A new form of DNA testing is being provided by the NHS in England which is capable of diagnosing diseases for ill children and babies. The new tests are part of NHS England’s Long Term Plan to implement and use world-leading technologies for the improvement of care for the sickest of infants.
80 children and babies have been tested using this new method, and nearly half were diagnosed with their rare disease.
The technique called “whole exome sequencing” increases the chance of being diagnosed twice as fast, which brings waiting time down to days rather than weeks.
Exome sequencing can identify a wide range of life-threatening illnesses all at once, instead of only specific conditions like many other tests do.
Simon Stevens, chief executive of NHS England says: “Once again the NHS is at the forefront of the genomic revolution with patients in England the first to be routinely offered this cutting edge treatment as part of the Long Term Plan.
“This quick and accurate new test means rapid diagnosis and reassurance for families when they need it most and give babies and children the best chance of a healthy and happy life.
“In the last year alone, scores of patients have received game-changing new treatments such as CAR-T therapy and targeted radiotherapy at the NHS’s new £125 million Proton Beam centre.

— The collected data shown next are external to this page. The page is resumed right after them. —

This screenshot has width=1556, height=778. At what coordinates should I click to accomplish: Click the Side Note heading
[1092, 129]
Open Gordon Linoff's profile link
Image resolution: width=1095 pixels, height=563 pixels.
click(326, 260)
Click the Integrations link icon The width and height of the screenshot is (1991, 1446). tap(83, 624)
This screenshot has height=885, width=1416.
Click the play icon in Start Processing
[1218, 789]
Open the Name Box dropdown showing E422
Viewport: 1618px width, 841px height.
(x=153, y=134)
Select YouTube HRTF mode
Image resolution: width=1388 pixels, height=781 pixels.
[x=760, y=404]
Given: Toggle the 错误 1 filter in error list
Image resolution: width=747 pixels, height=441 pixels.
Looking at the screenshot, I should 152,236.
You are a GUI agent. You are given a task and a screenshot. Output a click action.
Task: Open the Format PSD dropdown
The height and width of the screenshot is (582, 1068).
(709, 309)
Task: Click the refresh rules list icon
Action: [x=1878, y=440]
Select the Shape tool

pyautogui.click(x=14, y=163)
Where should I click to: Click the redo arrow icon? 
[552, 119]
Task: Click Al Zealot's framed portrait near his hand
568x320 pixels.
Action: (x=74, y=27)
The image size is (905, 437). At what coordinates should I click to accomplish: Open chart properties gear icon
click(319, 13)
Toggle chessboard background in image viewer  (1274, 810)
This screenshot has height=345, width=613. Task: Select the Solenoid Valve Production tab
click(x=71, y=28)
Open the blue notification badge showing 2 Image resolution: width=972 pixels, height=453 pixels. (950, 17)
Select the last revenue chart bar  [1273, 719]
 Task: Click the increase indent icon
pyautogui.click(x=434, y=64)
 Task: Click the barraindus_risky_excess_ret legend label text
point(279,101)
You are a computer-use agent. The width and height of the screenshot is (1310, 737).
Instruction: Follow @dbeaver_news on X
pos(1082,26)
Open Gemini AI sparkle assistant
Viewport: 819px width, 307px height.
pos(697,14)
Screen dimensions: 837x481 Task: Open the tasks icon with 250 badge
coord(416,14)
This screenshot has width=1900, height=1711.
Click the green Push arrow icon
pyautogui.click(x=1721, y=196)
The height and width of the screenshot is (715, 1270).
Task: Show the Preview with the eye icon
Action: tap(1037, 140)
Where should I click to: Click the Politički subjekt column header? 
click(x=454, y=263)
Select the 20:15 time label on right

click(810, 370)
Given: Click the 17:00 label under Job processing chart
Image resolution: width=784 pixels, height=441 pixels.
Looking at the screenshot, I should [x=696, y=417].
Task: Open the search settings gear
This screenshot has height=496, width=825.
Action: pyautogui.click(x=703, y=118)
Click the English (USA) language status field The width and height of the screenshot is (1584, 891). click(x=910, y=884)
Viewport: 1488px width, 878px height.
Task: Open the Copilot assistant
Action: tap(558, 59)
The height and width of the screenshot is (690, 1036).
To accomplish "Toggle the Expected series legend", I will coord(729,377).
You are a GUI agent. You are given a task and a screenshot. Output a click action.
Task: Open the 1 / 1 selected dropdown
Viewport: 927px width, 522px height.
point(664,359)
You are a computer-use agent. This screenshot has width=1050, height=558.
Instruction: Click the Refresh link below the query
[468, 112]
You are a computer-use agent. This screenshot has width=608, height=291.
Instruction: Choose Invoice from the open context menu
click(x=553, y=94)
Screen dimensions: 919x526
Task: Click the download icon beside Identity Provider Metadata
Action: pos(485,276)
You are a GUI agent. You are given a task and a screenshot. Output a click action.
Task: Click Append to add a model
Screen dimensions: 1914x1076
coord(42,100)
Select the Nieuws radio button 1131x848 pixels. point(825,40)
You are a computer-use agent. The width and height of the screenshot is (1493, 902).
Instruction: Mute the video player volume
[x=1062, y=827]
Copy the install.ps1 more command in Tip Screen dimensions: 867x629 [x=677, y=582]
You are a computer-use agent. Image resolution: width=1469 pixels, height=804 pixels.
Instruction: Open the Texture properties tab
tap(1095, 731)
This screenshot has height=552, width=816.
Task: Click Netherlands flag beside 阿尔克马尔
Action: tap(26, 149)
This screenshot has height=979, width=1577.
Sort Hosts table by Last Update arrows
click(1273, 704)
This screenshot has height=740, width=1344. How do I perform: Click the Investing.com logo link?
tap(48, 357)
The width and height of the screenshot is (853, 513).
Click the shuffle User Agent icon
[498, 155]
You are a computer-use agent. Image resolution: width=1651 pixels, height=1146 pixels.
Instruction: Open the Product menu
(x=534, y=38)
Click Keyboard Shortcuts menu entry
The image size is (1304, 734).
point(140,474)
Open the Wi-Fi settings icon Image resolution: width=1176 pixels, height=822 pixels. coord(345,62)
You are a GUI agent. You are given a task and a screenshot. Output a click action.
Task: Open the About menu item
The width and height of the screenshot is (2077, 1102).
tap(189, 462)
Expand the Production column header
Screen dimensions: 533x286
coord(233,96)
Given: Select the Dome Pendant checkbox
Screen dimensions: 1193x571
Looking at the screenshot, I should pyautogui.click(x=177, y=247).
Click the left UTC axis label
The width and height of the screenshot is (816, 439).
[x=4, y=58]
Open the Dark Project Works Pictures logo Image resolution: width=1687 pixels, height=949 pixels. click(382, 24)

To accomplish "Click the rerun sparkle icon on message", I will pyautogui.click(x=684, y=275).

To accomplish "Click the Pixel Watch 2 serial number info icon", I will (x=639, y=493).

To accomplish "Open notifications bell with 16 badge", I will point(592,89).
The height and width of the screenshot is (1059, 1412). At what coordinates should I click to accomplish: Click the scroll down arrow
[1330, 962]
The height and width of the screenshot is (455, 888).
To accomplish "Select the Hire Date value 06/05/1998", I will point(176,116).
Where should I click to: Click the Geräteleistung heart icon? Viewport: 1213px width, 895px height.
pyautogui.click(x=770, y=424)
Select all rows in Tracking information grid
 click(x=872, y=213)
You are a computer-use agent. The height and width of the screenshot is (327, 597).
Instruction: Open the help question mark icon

“Over the next decade the NHS will continue to expand the range of personalised, precision medicines, including rolling out genomic testing to all people with rare diseases and patients with cancer.”
The testing can detect and identify rare metabolic and neurological conditions which then prevents unnecessary treatments that would not work in specific patients, preventing potential side effects.
Henry, the son of Lauren Dunn spent several months in intensive care after being born prematurely and showed signs of problems that had nothing to do with his early birth. Doctors then sent his DNA for exome sequencing and in a few days the Exeter team, who developed the ground-breaking tests, could identify that Henry had Costello syndrome. This disease is very rare and can lead to multiple health problems, including childhood cancer.
Sadly Henry developed cancer later on, but the tests detected it early on and he was then successfully treated. He is now 4 years old and is currently in remission.
Lauren says: “Without the exome sequencing, Henry’s diagnoses of rhabdomyosarcoma and liver cancer and treatment for these would likely have been delayed. Knowing that Henry has Costello syndrome provided the missing piece of the puzzle and means that he receives the medical management that he needs to make sure his needs are met and to help him achieve his full potential.”
Professor Dame Sue Hill, chief scientific officer for England and senior responsible officer for genomics in the NHS said: “This past year has seen the roll-out of a new Genomic Medicine Service across the NHS, building on the successes of the 100,000 Genomes Project and helping keep the UK at the forefront of the genomic revolution. The introduction of rapid exome sequencing will complement the extensive range of cutting edge Genomic technologies and testing that will be available on the NHS to deliver improved patient care.”